We already set age limits for driving, alcohol, tobacco, and gambling — because children deserve protection from known harms.
❓Why ban social media under 16 entirely?
Because:
- The evidence of harm is strongest under age 16.
- “Parental consent” alone has proven ineffective at younger ages.
- A clear rule is easier to enforce and harder to exploit.
❓Why allow 16–17 year olds with parental consent?
Because:
- Teens mature at different rates.
- Parents should have authority — with guardrails.
- The goal is protection, not punishment.
❓How is this enforced without spying on kids?
By placing the burden on platforms, not users.
If a company allows under-age access, they pay the penalty — not families.
❓Will kids just lie about their age?
Right now, they already do — because platforms make it easy and profitable.
This policy forces platforms to stop turning a blind eye.
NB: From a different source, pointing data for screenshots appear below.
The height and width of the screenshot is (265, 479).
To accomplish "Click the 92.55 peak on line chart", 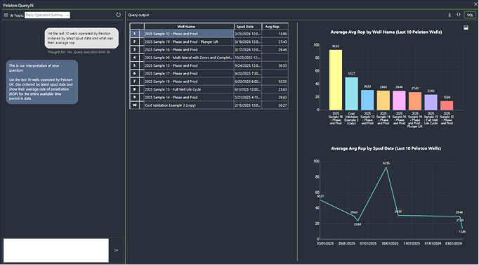I will point(386,167).
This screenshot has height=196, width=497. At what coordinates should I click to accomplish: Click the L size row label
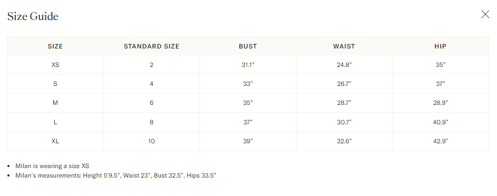pos(55,122)
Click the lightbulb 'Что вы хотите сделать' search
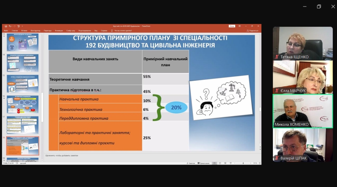This screenshot has height=187, width=337. [x=122, y=30]
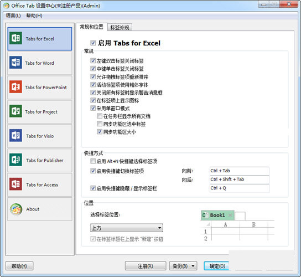Enable 在任务栏显示所有文档 checkbox
The height and width of the screenshot is (277, 301).
coord(100,116)
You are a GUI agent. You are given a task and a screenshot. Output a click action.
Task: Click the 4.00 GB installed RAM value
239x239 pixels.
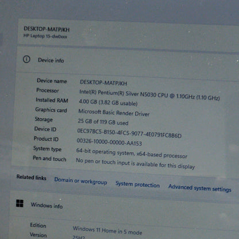[108, 102]
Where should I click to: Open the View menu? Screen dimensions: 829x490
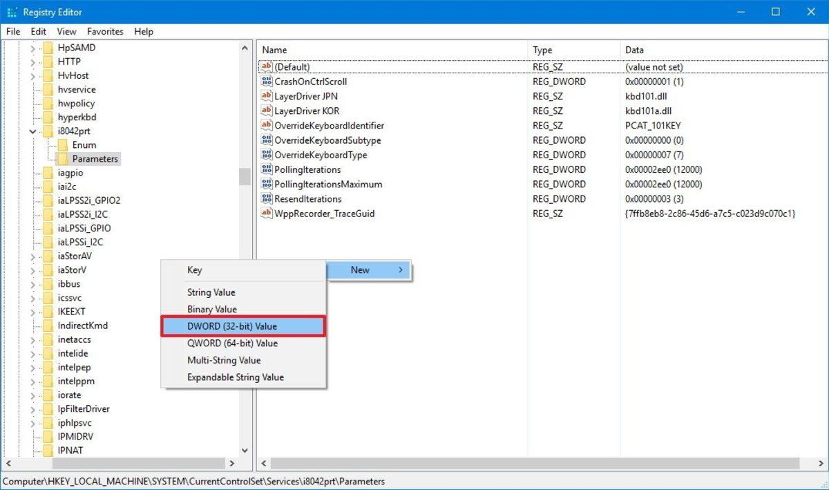(66, 31)
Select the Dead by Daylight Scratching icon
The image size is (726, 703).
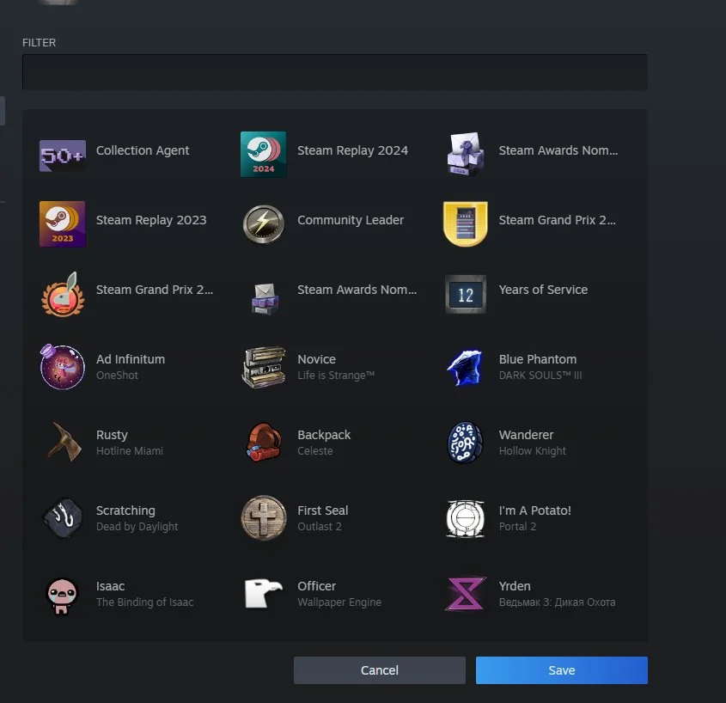click(x=63, y=518)
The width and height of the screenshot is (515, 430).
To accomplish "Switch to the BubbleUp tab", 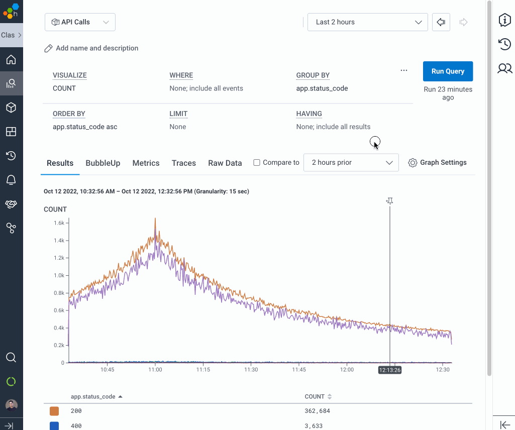I will (102, 163).
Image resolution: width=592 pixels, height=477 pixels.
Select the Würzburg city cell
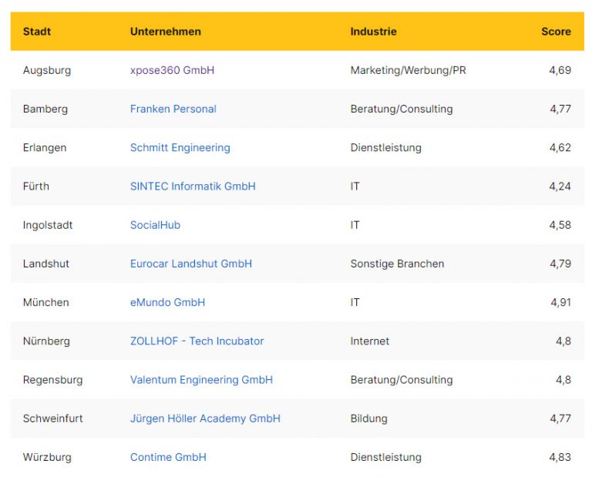[47, 457]
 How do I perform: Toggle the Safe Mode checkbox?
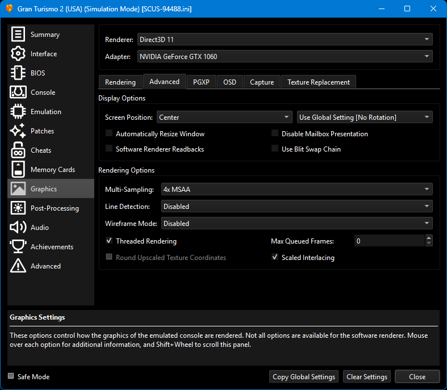click(11, 376)
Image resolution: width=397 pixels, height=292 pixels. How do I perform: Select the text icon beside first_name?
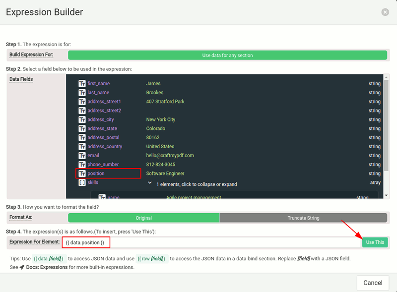(82, 83)
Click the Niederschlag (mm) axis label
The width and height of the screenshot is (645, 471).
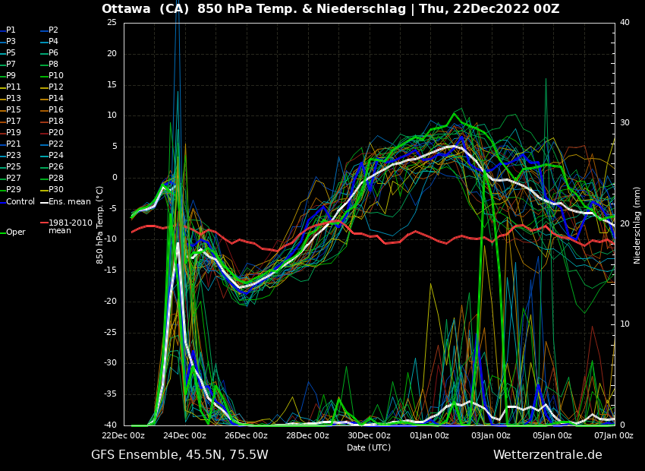(x=637, y=225)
❓Does this apply to messaging, email, or educational tools?
No.
The policy targets commercial social media platforms using engagement-driven algorithms, not basic communication or learning tools.
❓What about emergencies at school?
Medical, safety, and accessibility exceptions are preserved.
Schools already manage emergency communication successfully.
❓Is this anti-technology?
Absolutely not.
This is pro-child, pro-learning, pro-mental-health, and pro-responsibility.